4.1 Introduction

When we collect data, it is almost never possible to collect data on the entire population. For instance, if we want to study the habits of people who shop at Checkers, it will not be feasible to send out a survey to everyone in South Africa who has ever shopped at Checkers. When we collect data on a subset of the population, this is called a sample. In cases where we are able to collect data on the whole population, this is called a census. The table below highlights the differences between censuses and samples.
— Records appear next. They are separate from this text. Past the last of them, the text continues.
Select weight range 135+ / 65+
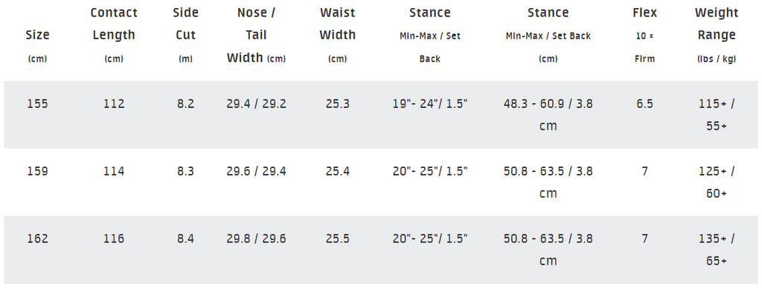The height and width of the screenshot is (290, 762). [717, 250]

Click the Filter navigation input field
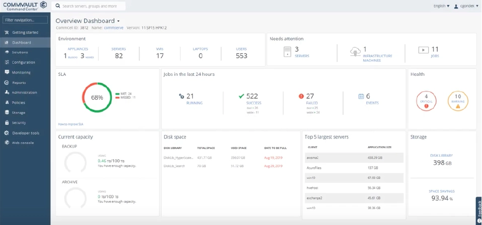point(25,20)
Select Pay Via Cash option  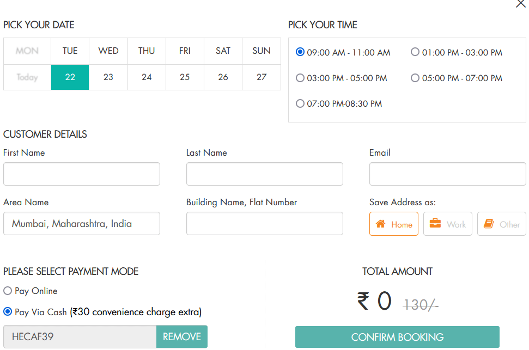8,311
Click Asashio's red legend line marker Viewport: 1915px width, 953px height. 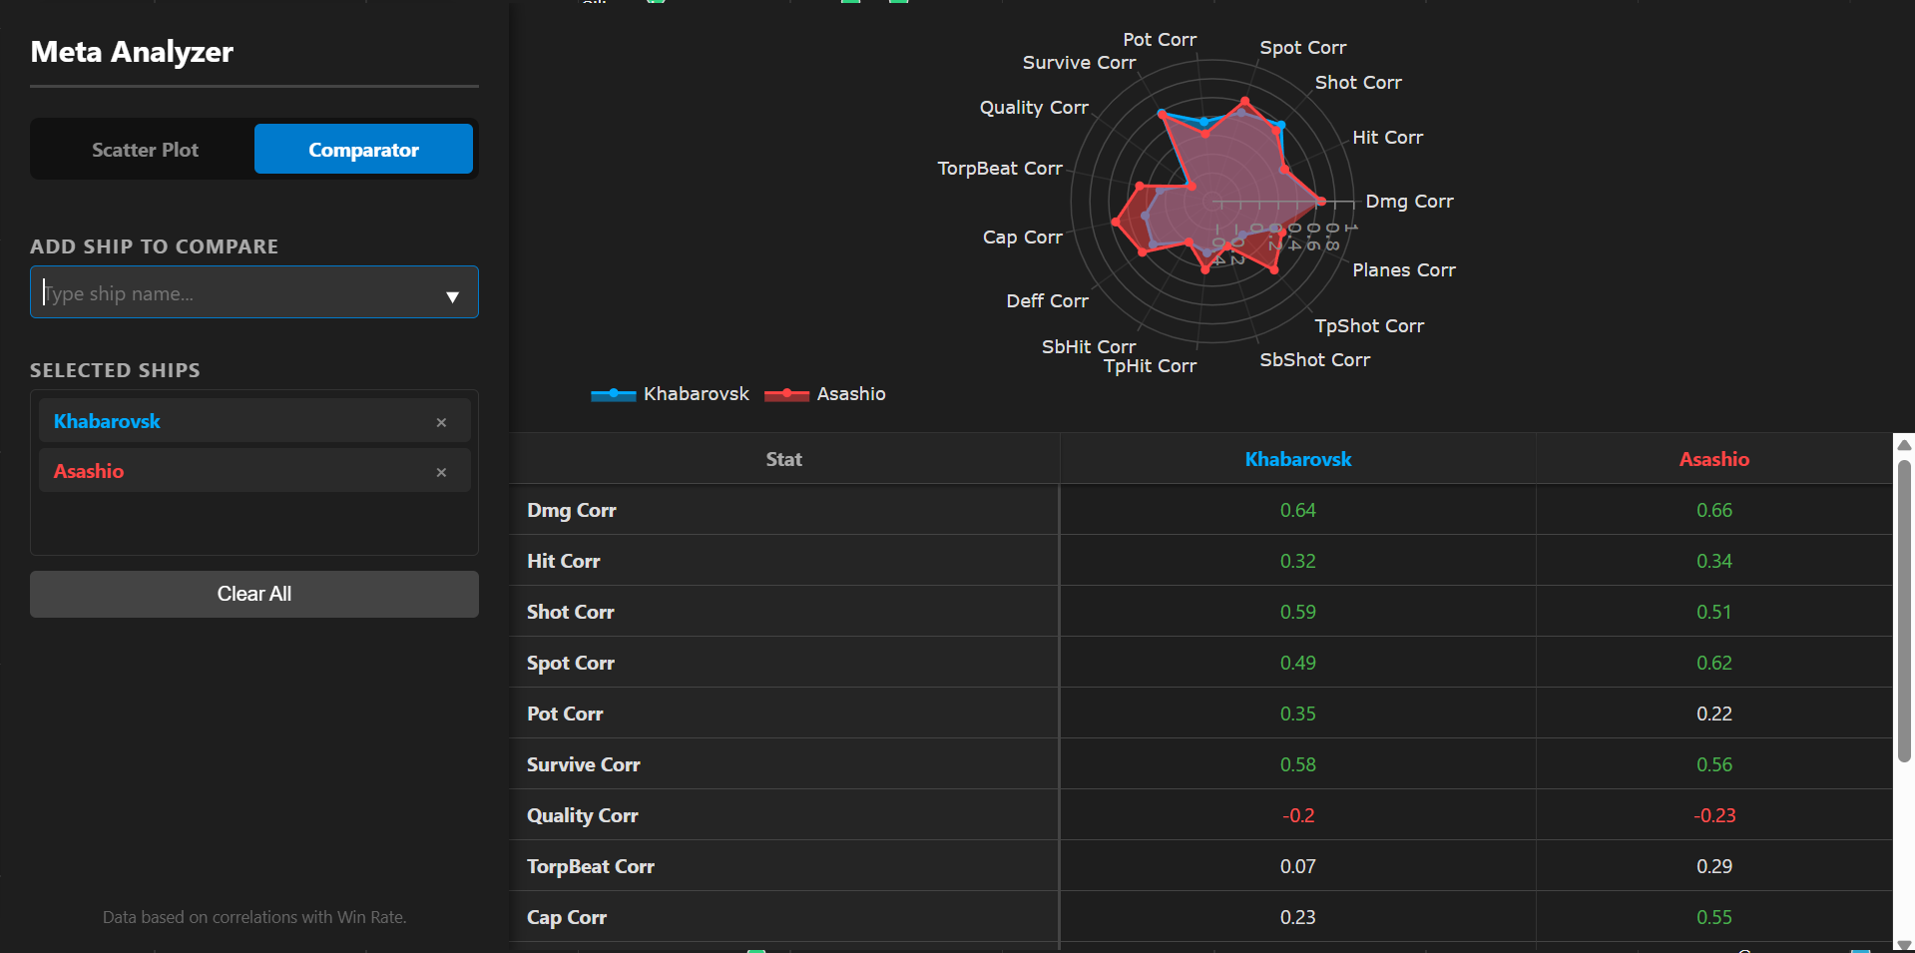786,394
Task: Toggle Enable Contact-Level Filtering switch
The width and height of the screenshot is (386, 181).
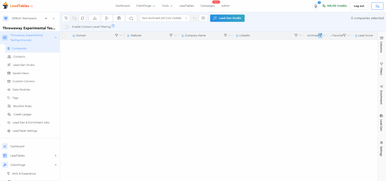Action: point(66,27)
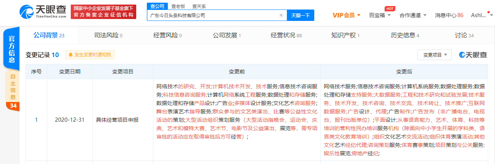Click the Tianyancha watermark logo beside 变更项目

tap(473, 55)
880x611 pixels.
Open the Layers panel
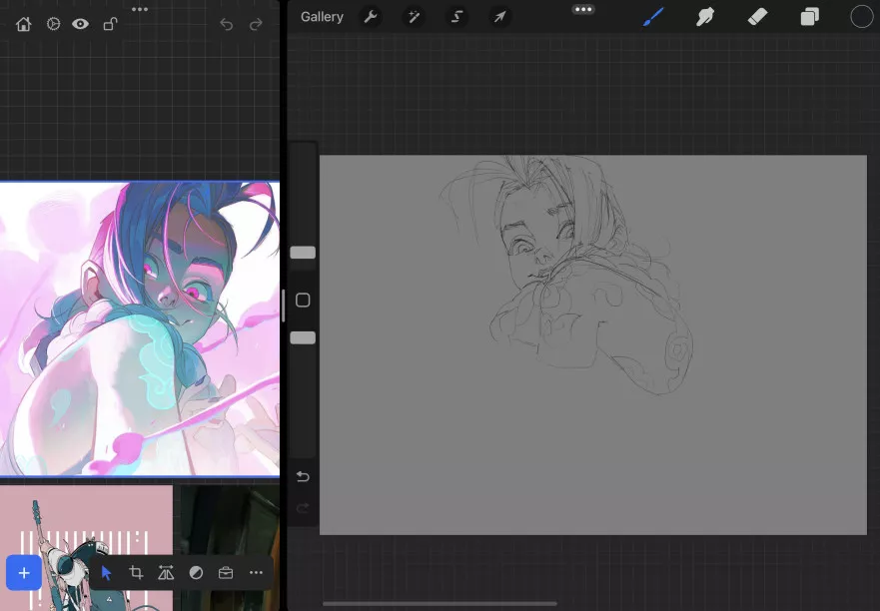click(809, 17)
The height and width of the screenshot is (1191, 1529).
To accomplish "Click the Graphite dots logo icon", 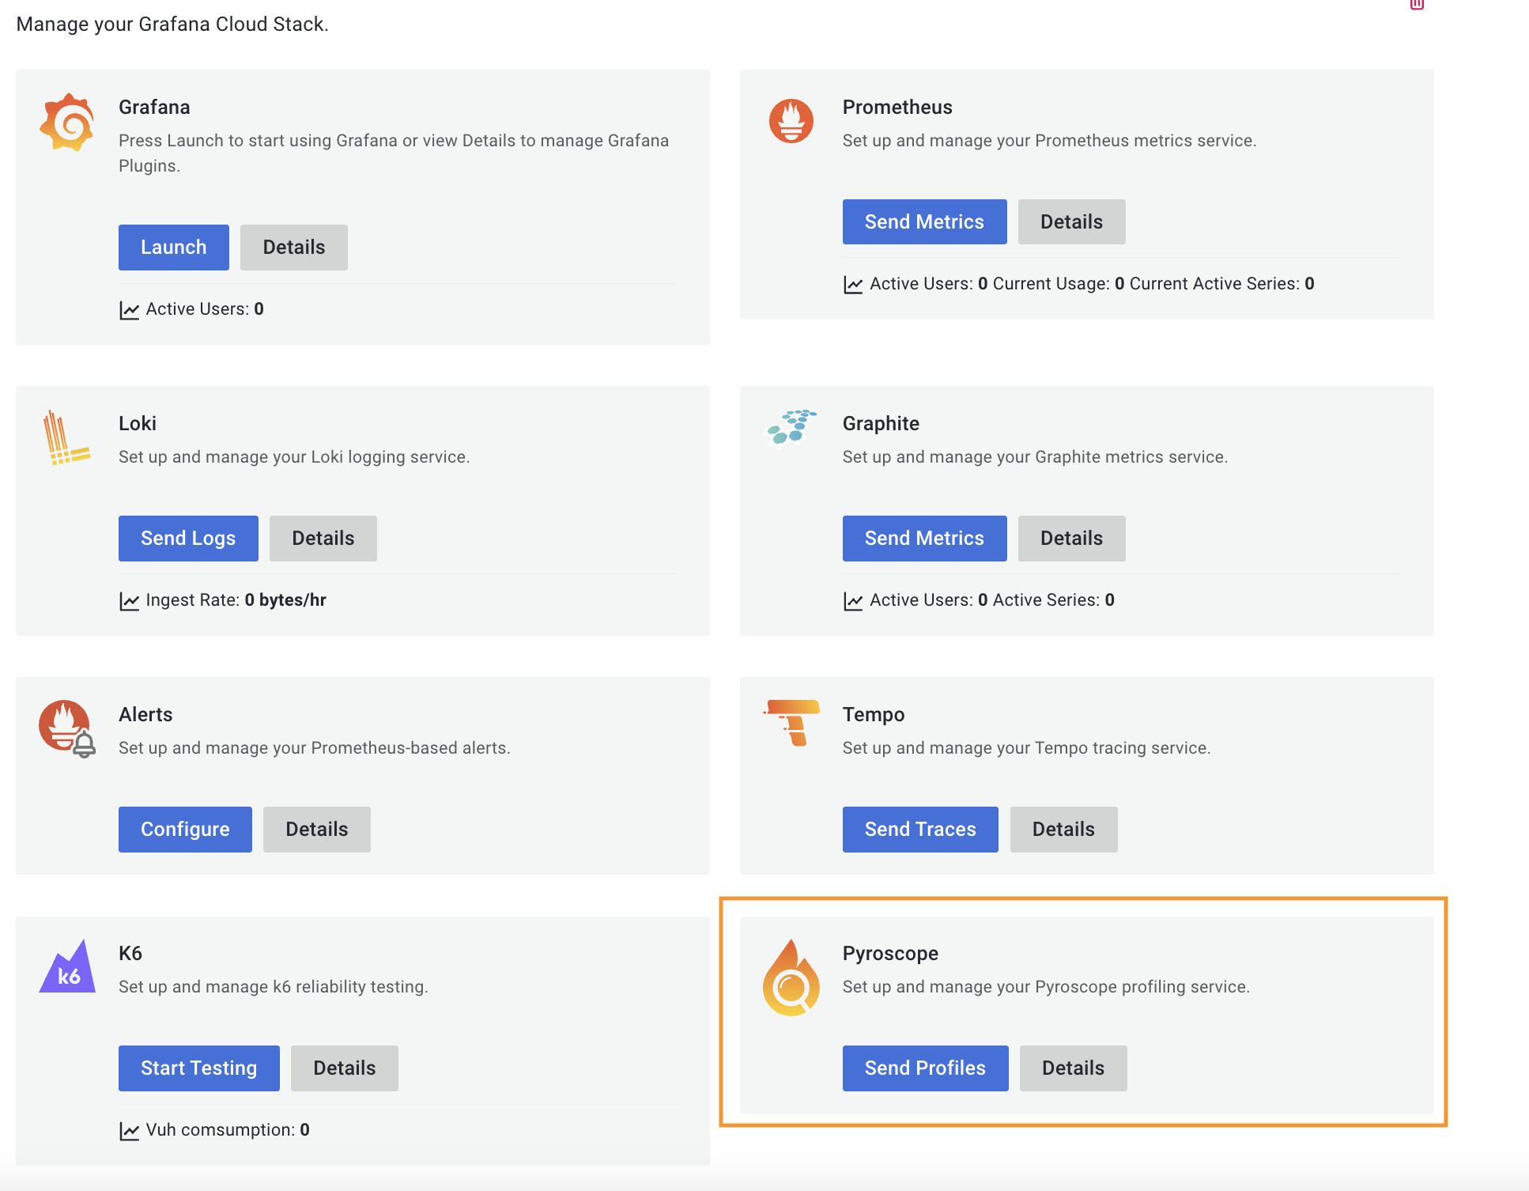I will click(791, 427).
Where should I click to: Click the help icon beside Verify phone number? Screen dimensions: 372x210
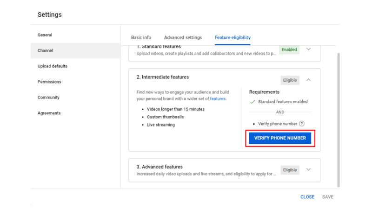(301, 124)
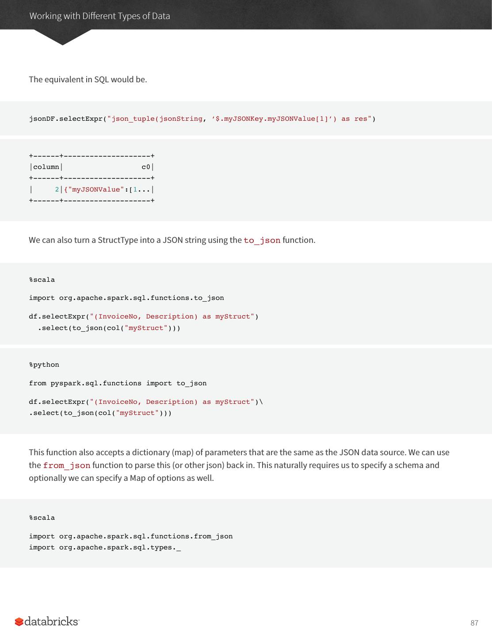
Task: Click the myJSONValue cell in the output table
Action: 107,189
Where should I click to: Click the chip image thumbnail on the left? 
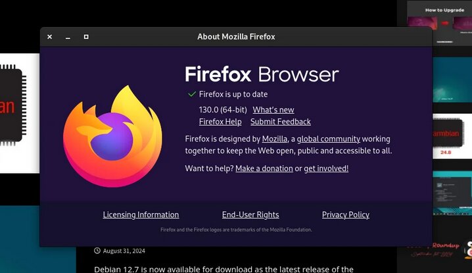pos(20,113)
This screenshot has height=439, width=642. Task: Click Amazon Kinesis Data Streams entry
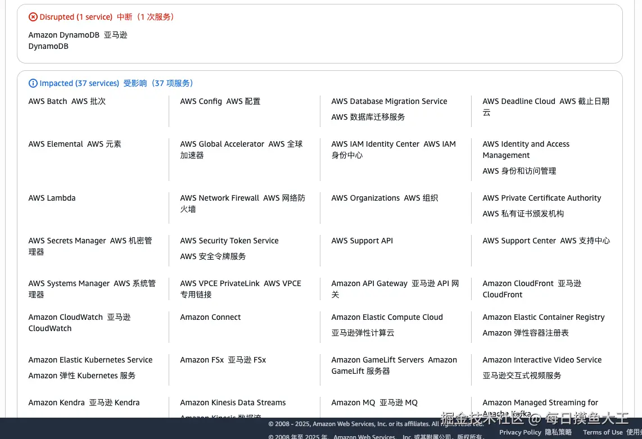233,403
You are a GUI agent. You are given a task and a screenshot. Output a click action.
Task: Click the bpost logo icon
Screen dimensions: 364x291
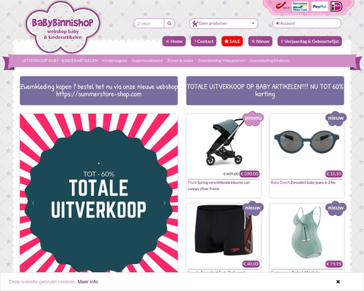(x=283, y=7)
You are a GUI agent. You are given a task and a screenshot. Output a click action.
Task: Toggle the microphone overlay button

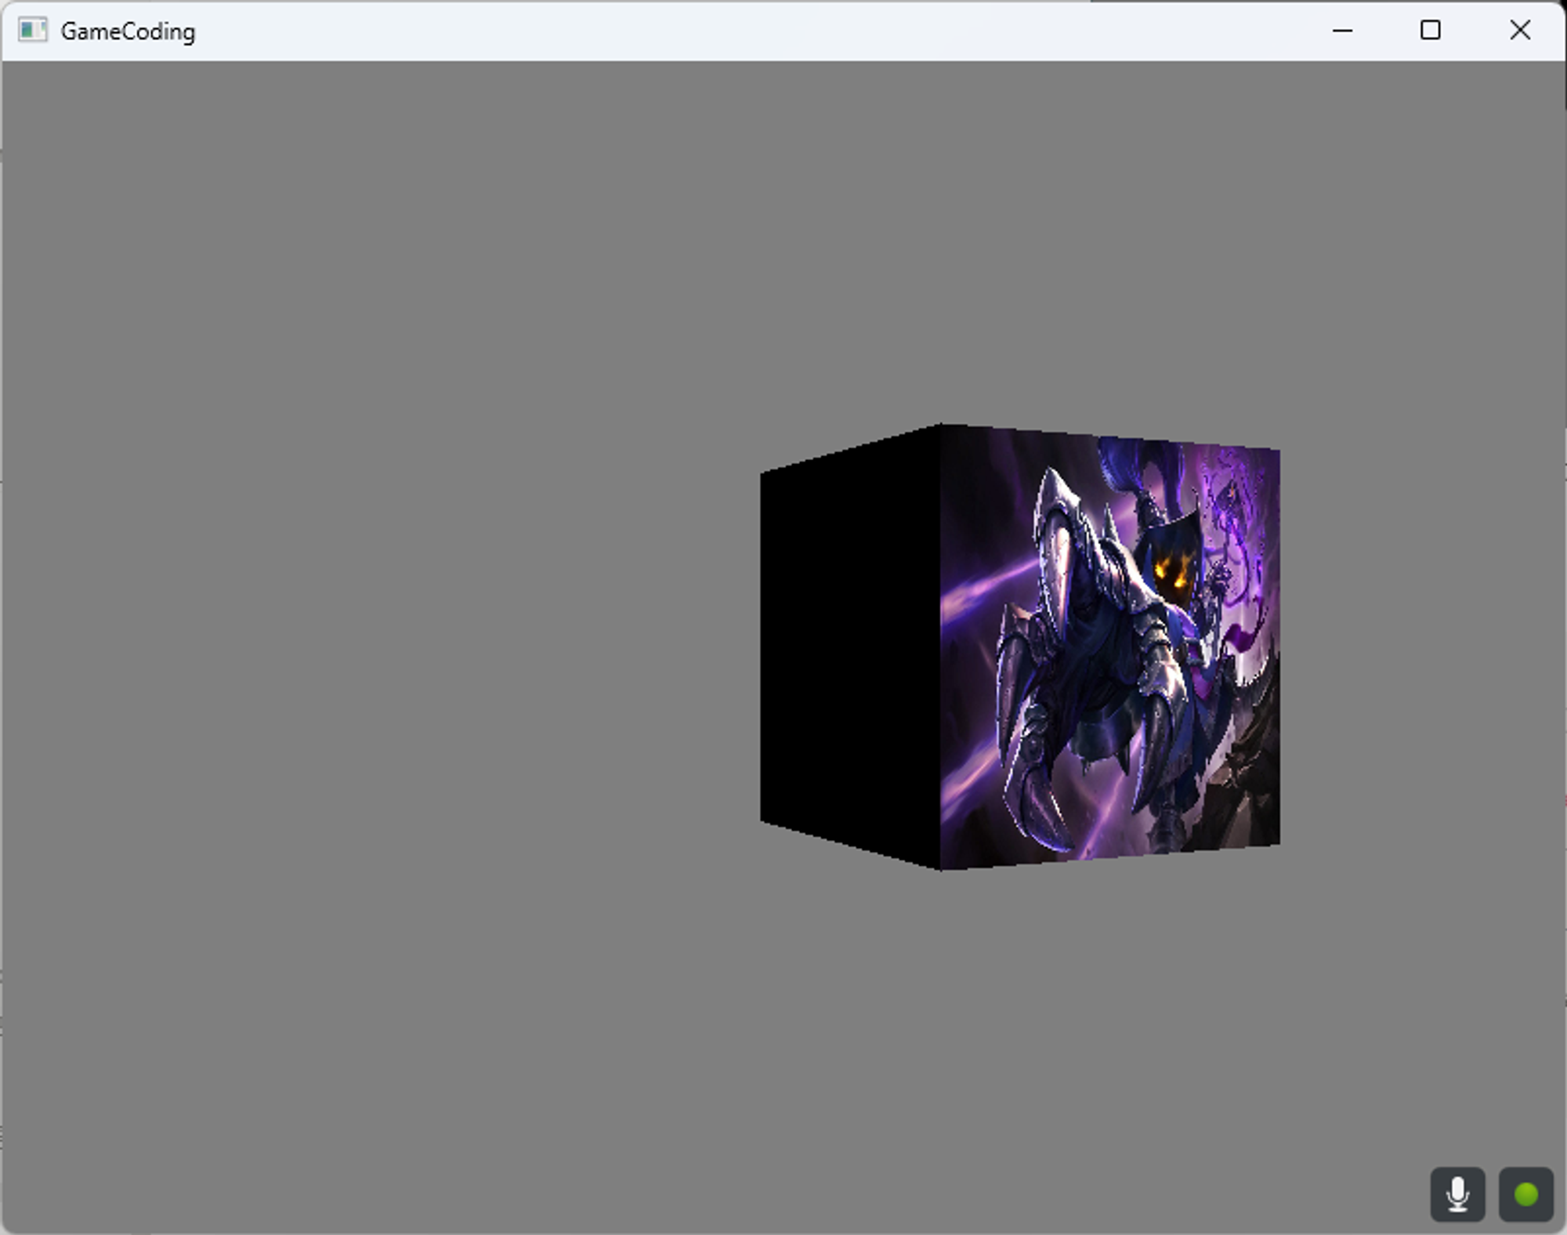click(x=1457, y=1193)
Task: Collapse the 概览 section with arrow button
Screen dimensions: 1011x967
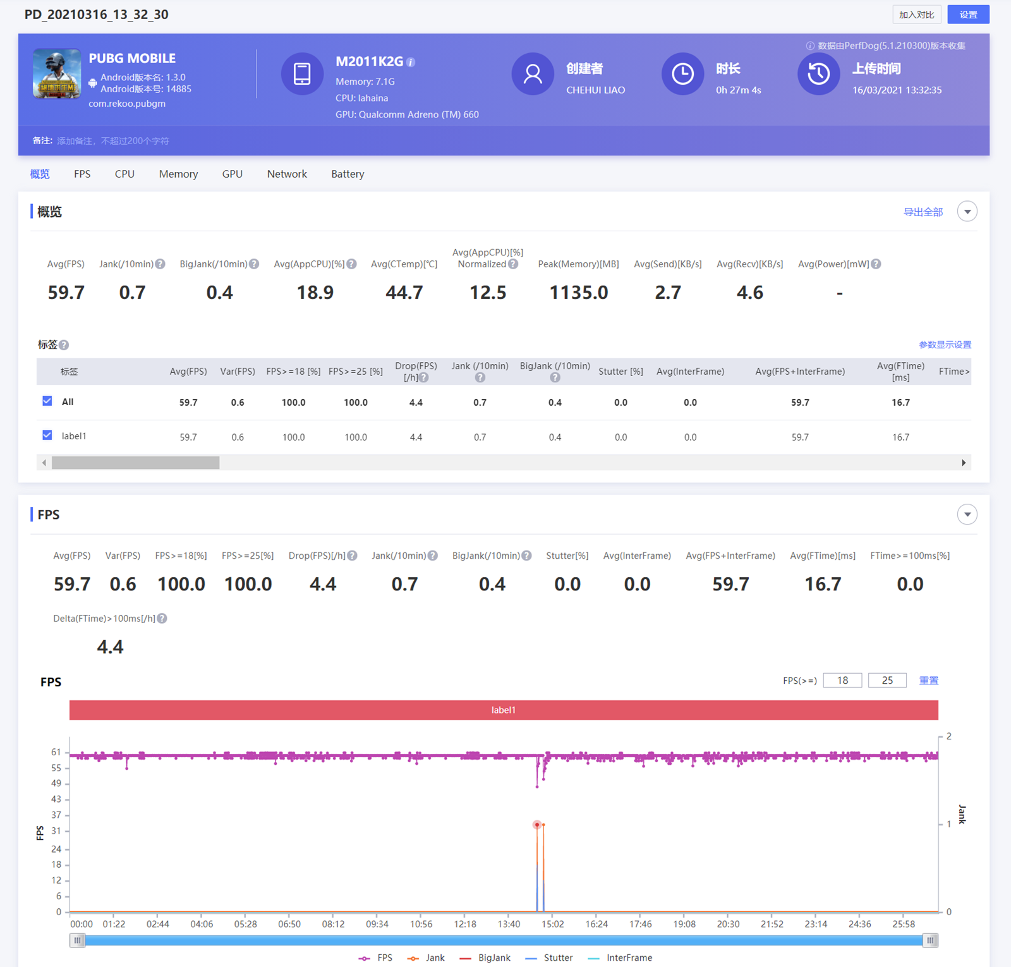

## Warning: package 'knitr' was built under R version 4.3.3
Table 4.1: Census vs. sample
Census Sample
Definition A complete enumeration of every individual in a population. A subset of individuals selected from a population.
Coverage Includes the entire population. Includes only a portion of the population.
Time Can be very time-consuming due to large-scale data collection. Requires less time since data is collected on fewer individuals.
Cost Usually quite expensive. Less expensive.
Accuracy Accurate if data is collected properly, but errors can still occur. May have some sampling error*.
Feasibility Difficult for large populations. More practical, especially if the population is large.

Sampling error will be explained in a later section.

Although it is generally true that more data is better, there are many reasons to take a sample rather than a census. This includes time and financial constraints, as well as feasibility. For example, when taking a geological survey, it is really not feasible to measure the soil at every location in an area! As long as the sample is unbiased and representative, samples can be very informative and helpful.